The coin pictured above is one of eight 1984 panda coins. Of the eight coins issued in this year, one coin is copper, six are gold, and one is silver. The reverse of the coins in this series show different images of pandas. The six gold coins and the copper coin all show an image of a solitary panda, while the silver coin is the only one of the series to show two pandas. The obverse of the coins all bear the inscription: “The People’s Republic of China”. For all the coins in the series, except the copper one, below this inscription is an image of the Temple of Heaven, below which is the year of issue, 1984. The copper coin has the same inscription, but the image on the obverse sits above the inscription and is of the national emblem of the People’s Republic of China.

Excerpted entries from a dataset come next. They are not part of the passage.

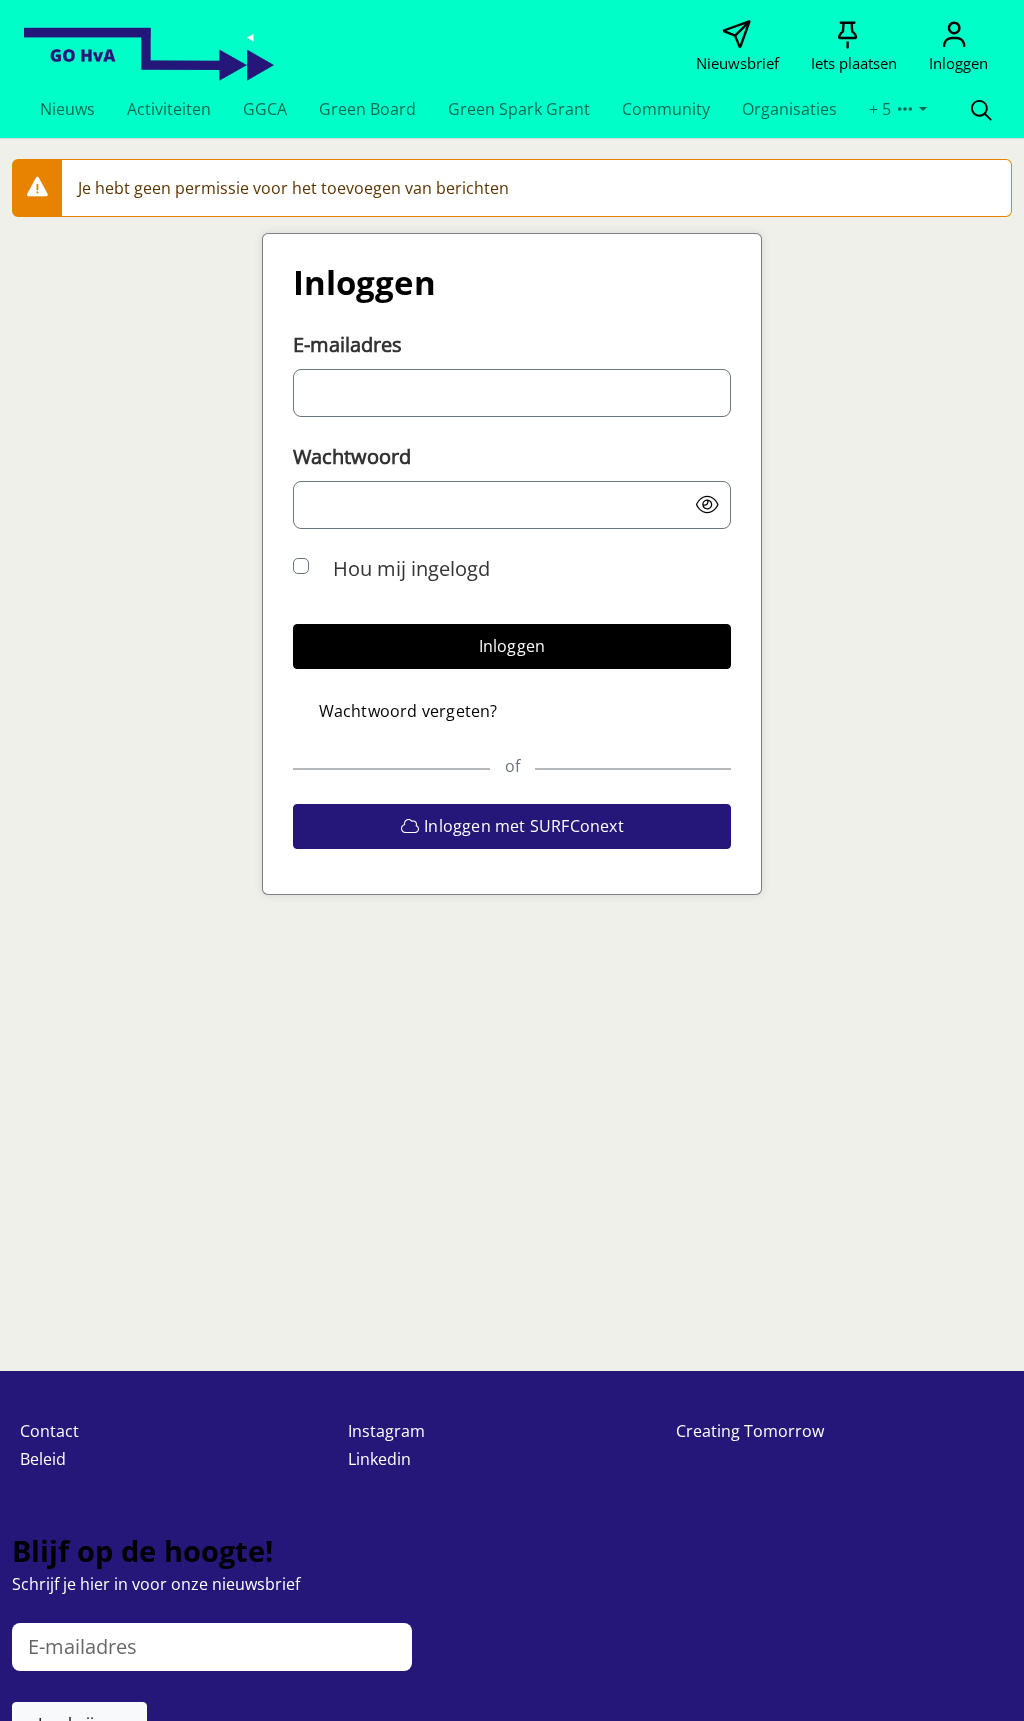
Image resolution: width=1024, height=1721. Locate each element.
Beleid (43, 1459)
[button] (67, 109)
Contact (49, 1431)
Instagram (386, 1431)
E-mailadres (347, 344)
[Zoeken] (981, 109)
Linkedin (379, 1459)
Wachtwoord (352, 456)
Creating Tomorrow (750, 1431)
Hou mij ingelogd (411, 568)
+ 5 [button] (882, 109)
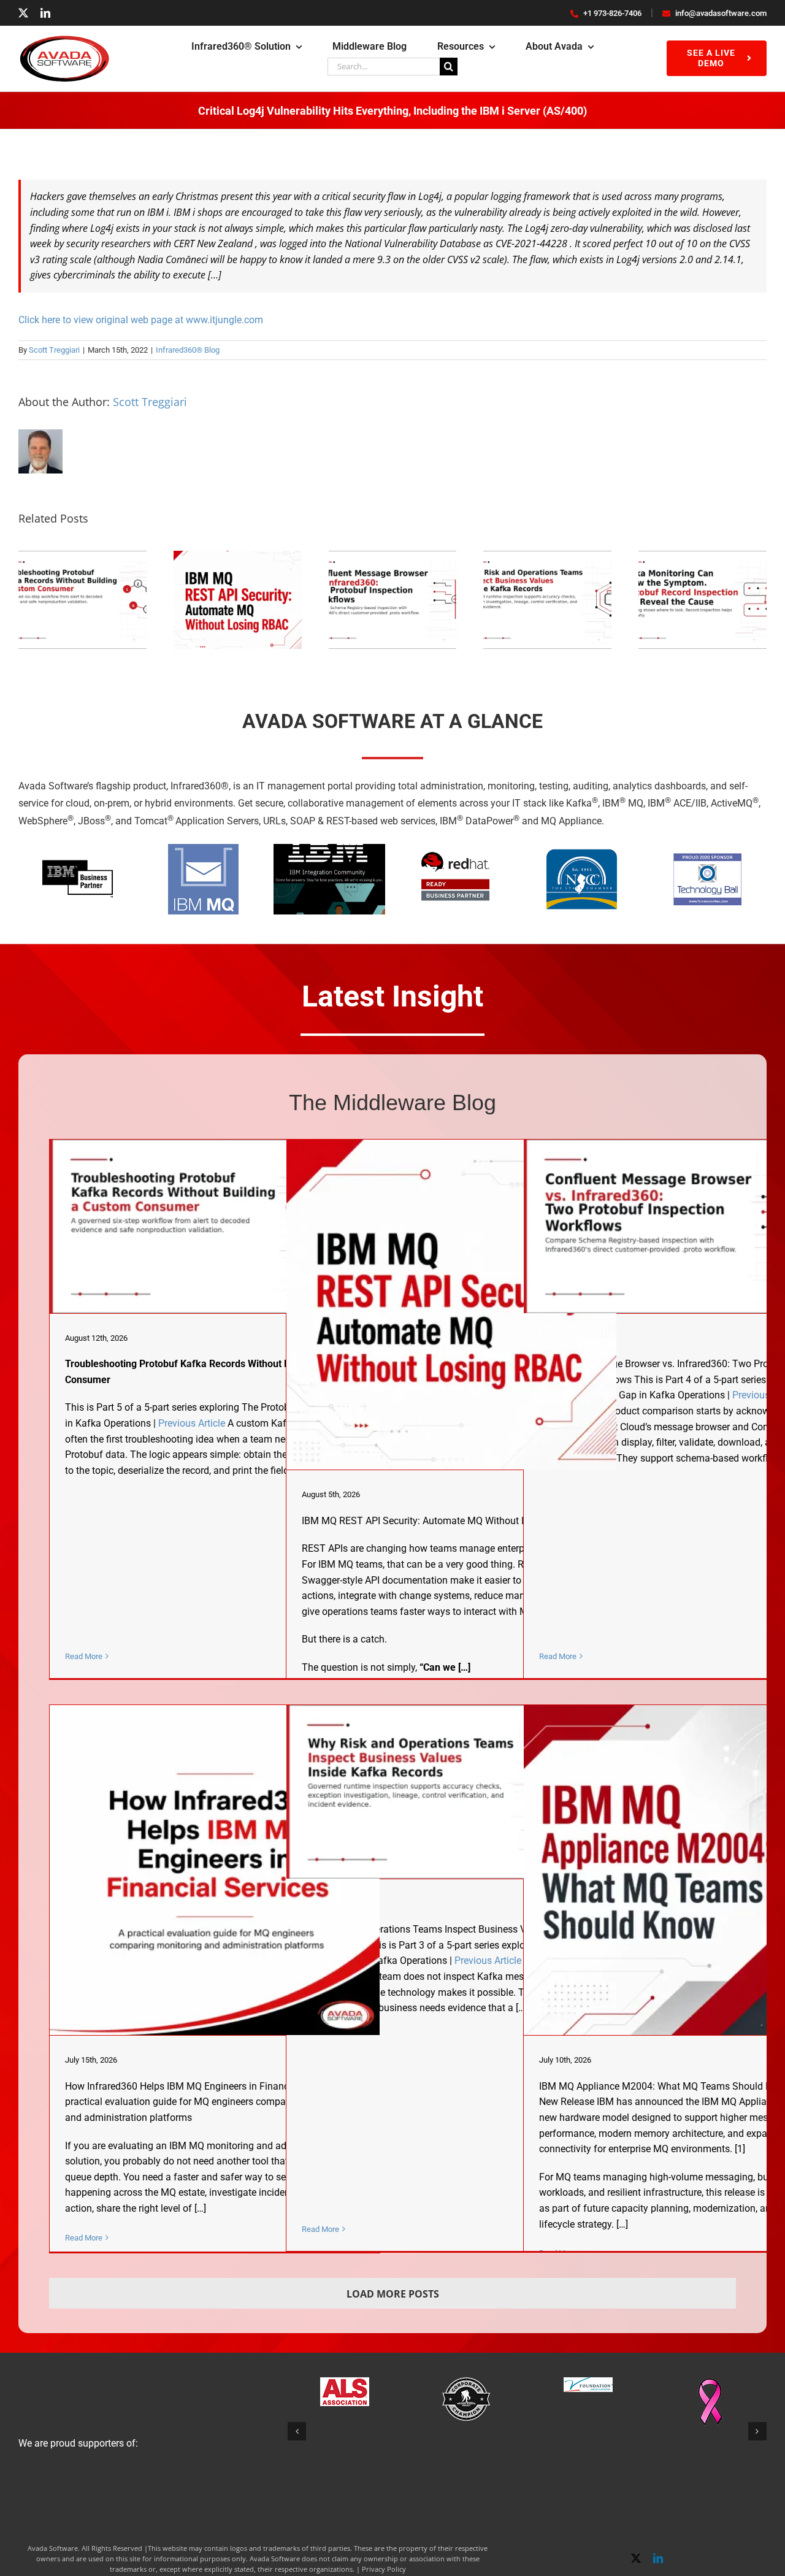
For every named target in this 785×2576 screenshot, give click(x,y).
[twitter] (23, 13)
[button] (297, 2431)
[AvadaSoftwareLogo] (64, 39)
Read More (83, 1656)
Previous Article (191, 1423)
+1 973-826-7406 (612, 13)
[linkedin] (45, 13)
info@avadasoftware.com (721, 13)
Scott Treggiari (54, 350)
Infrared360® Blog (188, 350)
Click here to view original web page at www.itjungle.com (140, 320)
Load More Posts (393, 2294)
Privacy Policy (384, 2569)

The Temple of Heaven was the place where the emperors of the Ming (1368-1644) and Qing (1644-1912) dynasties would go at the winter solstice to worship Heaven and pray for a good harvest. This was of particular significance for them since it was believed that Heaven gave the Emperor his mandate to rule, and a poor harvest might indicate to the people that the Emperor had lost this mandate, thereby weakening his rule in the eyes of the populace.
This is the 10 yuan, 27g silver coin of the series. It is a proof coin of 90% purity and has a mintage of 10,000. The reverse of the coin is the only one in the series that depicts two pandas – all others in the series only show one. The two pandas are shown under a bamboo plant. A panda cub sits in the foreground eating a small bamboo stem, while its mother stands behind watching her cub.